Son dirigeant, Mohammed Ben Abbes, jeune intellectuel de 43 ans,

« sans doute le plus habile et le plus retors des hommes politiques que nous ayons connu en France depuis François Mitterrand » (p 162)

est qualifié de musulman « modéré ». 

 

Pour lui l’islam est « la forme achevée d’un humanisme nouveau, réunificateur » (p 159) .

Son programme vise à  transformer l’Union Européenne en la déplaçant vers le Sud et en y intégrant l’Algérie, la Tunisie, le Maroc, la Turquie et l’Egypte.

Dans une nouvelle Union réconciliée par l’islamisme, la Commission Européenne serait transférée à Rome, le Parlement à Athènes.

Mohammed Ben Abbes est élu et le gouvernement d’union nationale mis en place, unanimement salué comme un succès,

« Jamais un président de la république nouvellement élu n’avait bénéficié d’un tel « état de grâce » (p 208).

Son influence s’étend rapidement à tous les autres pays d’Europe.

Sur le plan intérieur, il entame la transformation du pays en commençant par l’enseignement, pilier central de la nouvelle société, et plus particulièrement l’université.

Le recteur en place est révoqué ainsi que les universitaires femmes et les professeurs qui ne font pas allégeance au nouveau régime. François reçoit ainsi un courrier lui signifiant que « les nouveaux statuts de l’université islamique de Paris-Sorbonne » lui interdisent d’y poursuivre ses activités d’enseignement ». Mais, universitaire brillant, reconnu pour ses travaux (il s’est vu confier l’édition de Huysmans dans la prestigieuse collection de La Pléïade), il lui est rapidement proposé de réintégrer son poste sous certaines conditions, bien entendu…

Le thème principal de Soumission repose sur la complicité des élites.

Flattés par le pouvoir, les enseignants font partie, selon l’expression même du recteur, de la catégorie des « mâles dominants », en raison de leur intelligence et ce statut leur vaut toutes sortes de privilèges financiers, sociaux, matrimoniaux, en contrepartie, bien sûr de leur conversion à l’Islam.

Le narrateur hésite mais se laisse peu à peu convaincre – corrompre – par les propositions alléchantes, tant financières (salaire triplé) que sexuelles .

« La loi islamique impose que les épouses soient traitées avec égalité, ce qui impose certaines contraintes, ne serait-ce qu’en termes de logement.  Dans votre cas, je pense que vous pourriez avoir trois épouses sans grande difficulté »  (p 309)

Dans ce schéma, la place faite aux femmes est pour le moins réduite et c’est, du point de vue intellectuel, censé être celui du narrateur, une des faiblesses du récit.

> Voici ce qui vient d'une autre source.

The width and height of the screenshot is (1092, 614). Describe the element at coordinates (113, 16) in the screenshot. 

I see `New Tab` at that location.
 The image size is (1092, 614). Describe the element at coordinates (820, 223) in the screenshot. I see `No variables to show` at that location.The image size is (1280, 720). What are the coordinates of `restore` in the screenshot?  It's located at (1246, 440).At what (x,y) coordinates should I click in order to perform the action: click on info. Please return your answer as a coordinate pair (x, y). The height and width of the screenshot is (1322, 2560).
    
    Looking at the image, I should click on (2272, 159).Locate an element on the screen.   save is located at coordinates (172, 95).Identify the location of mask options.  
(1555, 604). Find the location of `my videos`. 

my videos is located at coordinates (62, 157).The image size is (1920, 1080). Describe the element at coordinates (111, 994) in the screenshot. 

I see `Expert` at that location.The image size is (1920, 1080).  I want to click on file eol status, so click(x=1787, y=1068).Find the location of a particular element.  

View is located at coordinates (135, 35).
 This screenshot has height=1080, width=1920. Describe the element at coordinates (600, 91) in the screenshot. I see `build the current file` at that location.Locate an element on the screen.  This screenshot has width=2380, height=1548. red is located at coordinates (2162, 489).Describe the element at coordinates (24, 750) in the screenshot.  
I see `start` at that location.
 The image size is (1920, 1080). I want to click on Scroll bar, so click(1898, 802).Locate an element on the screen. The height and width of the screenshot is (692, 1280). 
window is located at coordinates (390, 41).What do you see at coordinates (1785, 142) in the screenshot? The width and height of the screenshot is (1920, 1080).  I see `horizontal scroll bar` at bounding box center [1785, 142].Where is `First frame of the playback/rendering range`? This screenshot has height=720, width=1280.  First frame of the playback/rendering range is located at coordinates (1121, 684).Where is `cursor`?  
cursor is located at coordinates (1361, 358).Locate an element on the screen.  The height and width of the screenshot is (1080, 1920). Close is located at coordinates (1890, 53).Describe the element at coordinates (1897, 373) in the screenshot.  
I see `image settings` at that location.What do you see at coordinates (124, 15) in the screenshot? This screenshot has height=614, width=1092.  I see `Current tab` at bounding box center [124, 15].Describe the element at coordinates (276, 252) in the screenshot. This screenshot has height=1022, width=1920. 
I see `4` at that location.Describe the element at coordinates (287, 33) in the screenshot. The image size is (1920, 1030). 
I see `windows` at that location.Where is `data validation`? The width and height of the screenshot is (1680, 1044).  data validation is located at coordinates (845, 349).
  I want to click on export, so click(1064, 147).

Il constate ainsi, observant, lors d’un voyage en train, un cadre musulman et ses jeunes épouses :

« En régime islamique, les femmes – enfin, celles qui étaient suffisamment jolies pour éveiller le désir d’un époux riche – avaient au   fond la possibilité de rester des enfants pratiquement toute leur vie. Peu après être sorties de l’enfance elles devenaient elles-mêmes mères, et replongeaient dans l’univers enfantin. Leurs enfants grandissaient, puis elles devenaient grands-mères, et leur vie se passait ainsi ». (p 239)

Misogynie, dérision et cynisme s’affichent clairement en fin du roman :

« Je ne sais pas comment les informations sur la notoriété des enseignants circulaient, mais elle circulaient (…) Chacune de ces filles, aussi jolie soit-elle, se sentirait heureuse et fière d’être choisie par moi, et honorer de partager ma couche. Elles seraient dignes d’être aimées ; et je parviendrai, de mon côté, à les aimer. (…) Je n’aurai rien à regretter. » (p 315, dernières lignes du texte)  

Entre vision caricaturale de la religion islamique et notations humoristiques, on comprend les polémiques que ce livre a suscitées.

Toutefois, du point de vue de la dystopie, un second roman reste à écrire sur les implications économiques et sociétales qu’induirait ce type de régime.